Direction: Reproduce the records below, substituting "Which point should I click to accomplish" for each occurrence of "At what coordinates should I click to accomplish" and leaving everything else unchanged.

[Dataset entries]
+ + +
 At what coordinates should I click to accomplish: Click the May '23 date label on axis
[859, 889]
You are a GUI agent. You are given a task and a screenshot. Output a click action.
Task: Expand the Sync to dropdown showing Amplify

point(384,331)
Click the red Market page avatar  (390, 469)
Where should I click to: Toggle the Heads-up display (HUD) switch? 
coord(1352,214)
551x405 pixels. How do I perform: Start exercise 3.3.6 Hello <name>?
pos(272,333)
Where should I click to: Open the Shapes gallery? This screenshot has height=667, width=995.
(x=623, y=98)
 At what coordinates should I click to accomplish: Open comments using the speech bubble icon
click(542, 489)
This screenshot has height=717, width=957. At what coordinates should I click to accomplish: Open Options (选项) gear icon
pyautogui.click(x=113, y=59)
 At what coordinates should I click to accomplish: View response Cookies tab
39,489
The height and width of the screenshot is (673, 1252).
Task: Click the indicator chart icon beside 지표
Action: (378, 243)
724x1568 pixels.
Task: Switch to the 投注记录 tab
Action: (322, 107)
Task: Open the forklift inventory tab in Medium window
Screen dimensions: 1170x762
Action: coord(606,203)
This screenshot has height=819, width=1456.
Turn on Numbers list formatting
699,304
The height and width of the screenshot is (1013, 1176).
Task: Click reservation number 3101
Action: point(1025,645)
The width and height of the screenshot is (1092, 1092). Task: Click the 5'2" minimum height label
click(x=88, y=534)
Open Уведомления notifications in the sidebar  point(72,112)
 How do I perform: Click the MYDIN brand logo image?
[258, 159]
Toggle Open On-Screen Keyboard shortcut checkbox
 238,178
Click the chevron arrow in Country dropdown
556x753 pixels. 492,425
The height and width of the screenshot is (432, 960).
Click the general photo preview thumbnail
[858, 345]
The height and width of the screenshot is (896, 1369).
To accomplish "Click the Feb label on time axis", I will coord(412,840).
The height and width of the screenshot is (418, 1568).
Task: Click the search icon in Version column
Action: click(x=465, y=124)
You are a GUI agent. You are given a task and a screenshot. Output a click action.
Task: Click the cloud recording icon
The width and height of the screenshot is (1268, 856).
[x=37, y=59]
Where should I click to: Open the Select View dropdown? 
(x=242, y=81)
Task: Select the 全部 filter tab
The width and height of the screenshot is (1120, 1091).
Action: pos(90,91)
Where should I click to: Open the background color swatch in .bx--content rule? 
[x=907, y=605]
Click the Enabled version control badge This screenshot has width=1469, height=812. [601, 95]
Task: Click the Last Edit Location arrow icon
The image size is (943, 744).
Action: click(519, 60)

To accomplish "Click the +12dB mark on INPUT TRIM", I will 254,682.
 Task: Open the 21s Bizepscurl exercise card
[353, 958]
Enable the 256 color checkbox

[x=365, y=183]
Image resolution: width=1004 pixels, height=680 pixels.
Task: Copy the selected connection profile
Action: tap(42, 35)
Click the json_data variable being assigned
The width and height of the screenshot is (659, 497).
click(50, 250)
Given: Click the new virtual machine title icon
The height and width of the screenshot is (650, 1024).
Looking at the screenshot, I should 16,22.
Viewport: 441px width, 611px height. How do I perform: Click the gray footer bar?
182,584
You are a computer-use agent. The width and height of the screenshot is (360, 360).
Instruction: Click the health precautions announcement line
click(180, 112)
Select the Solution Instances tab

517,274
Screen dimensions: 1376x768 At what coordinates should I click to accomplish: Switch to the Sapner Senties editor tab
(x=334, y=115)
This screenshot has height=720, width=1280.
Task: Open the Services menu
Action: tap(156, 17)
+ + +
Answer to the problem:
 Which point should I click to accomplish: Click the May '23 date label on axis
[859, 889]
You are a GUI agent. You are given a task and a screenshot. Output a click action.
Task: Expand the Sync to dropdown showing Amplify

point(384,331)
Click the red Market page avatar  (390, 469)
Where should I click to: Toggle the Heads-up display (HUD) switch? 
coord(1352,214)
551x405 pixels. How do I perform: Start exercise 3.3.6 Hello <name>?
pos(272,333)
Where should I click to: Open the Shapes gallery? This screenshot has height=667, width=995.
(x=623, y=98)
 Which point should I click to accomplish: Open comments using the speech bubble icon
click(542, 489)
This screenshot has height=717, width=957. Which point should I click to accomplish: Open Options (选项) gear icon
pyautogui.click(x=113, y=59)
 Which point should I click to accomplish: View response Cookies tab
39,489
The height and width of the screenshot is (673, 1252).
Task: Click the indicator chart icon beside 지표
Action: (378, 243)
724x1568 pixels.
Task: Switch to the 投注记录 tab
Action: (322, 107)
Task: Open the forklift inventory tab in Medium window
Screen dimensions: 1170x762
Action: coord(606,203)
This screenshot has height=819, width=1456.
Turn on Numbers list formatting
699,304
The height and width of the screenshot is (1013, 1176).
Task: Click reservation number 3101
Action: point(1025,645)
The width and height of the screenshot is (1092, 1092). Task: Click the 5'2" minimum height label
click(x=88, y=534)
Open Уведомления notifications in the sidebar  point(72,112)
 How do I perform: Click the MYDIN brand logo image?
[258, 159]
Toggle Open On-Screen Keyboard shortcut checkbox
 238,178
Click the chevron arrow in Country dropdown
556x753 pixels. 492,425
The height and width of the screenshot is (432, 960).
Click the general photo preview thumbnail
[858, 345]
The height and width of the screenshot is (896, 1369).
To accomplish "Click the Feb label on time axis", I will coord(412,840).
The height and width of the screenshot is (418, 1568).
Task: Click the search icon in Version column
Action: click(x=465, y=124)
You are a GUI agent. You are given a task and a screenshot. Output a click action.
Task: Click the cloud recording icon
The width and height of the screenshot is (1268, 856).
[x=37, y=59]
Where should I click to: Open the Select View dropdown? 
(x=242, y=81)
Task: Select the 全部 filter tab
The width and height of the screenshot is (1120, 1091).
Action: pos(90,91)
Where should I click to: Open the background color swatch in .bx--content rule? 
[x=907, y=605]
Click the Enabled version control badge This screenshot has width=1469, height=812. [601, 95]
Task: Click the Last Edit Location arrow icon
The image size is (943, 744).
Action: click(519, 60)

To accomplish "Click the +12dB mark on INPUT TRIM", I will 254,682.
 Task: Open the 21s Bizepscurl exercise card
[353, 958]
Enable the 256 color checkbox

[x=365, y=183]
Image resolution: width=1004 pixels, height=680 pixels.
Task: Copy the selected connection profile
Action: tap(42, 35)
Click the json_data variable being assigned
The width and height of the screenshot is (659, 497).
click(50, 250)
Given: Click the new virtual machine title icon
The height and width of the screenshot is (650, 1024).
Looking at the screenshot, I should 16,22.
Viewport: 441px width, 611px height. How do I perform: Click the gray footer bar?
182,584
You are a computer-use agent. The width and height of the screenshot is (360, 360).
Instruction: Click the health precautions announcement line
click(180, 112)
Select the Solution Instances tab

517,274
Screen dimensions: 1376x768 Which point should I click to accomplish: Switch to the Sapner Senties editor tab
(x=334, y=115)
This screenshot has height=720, width=1280.
Task: Open the Services menu
Action: tap(156, 17)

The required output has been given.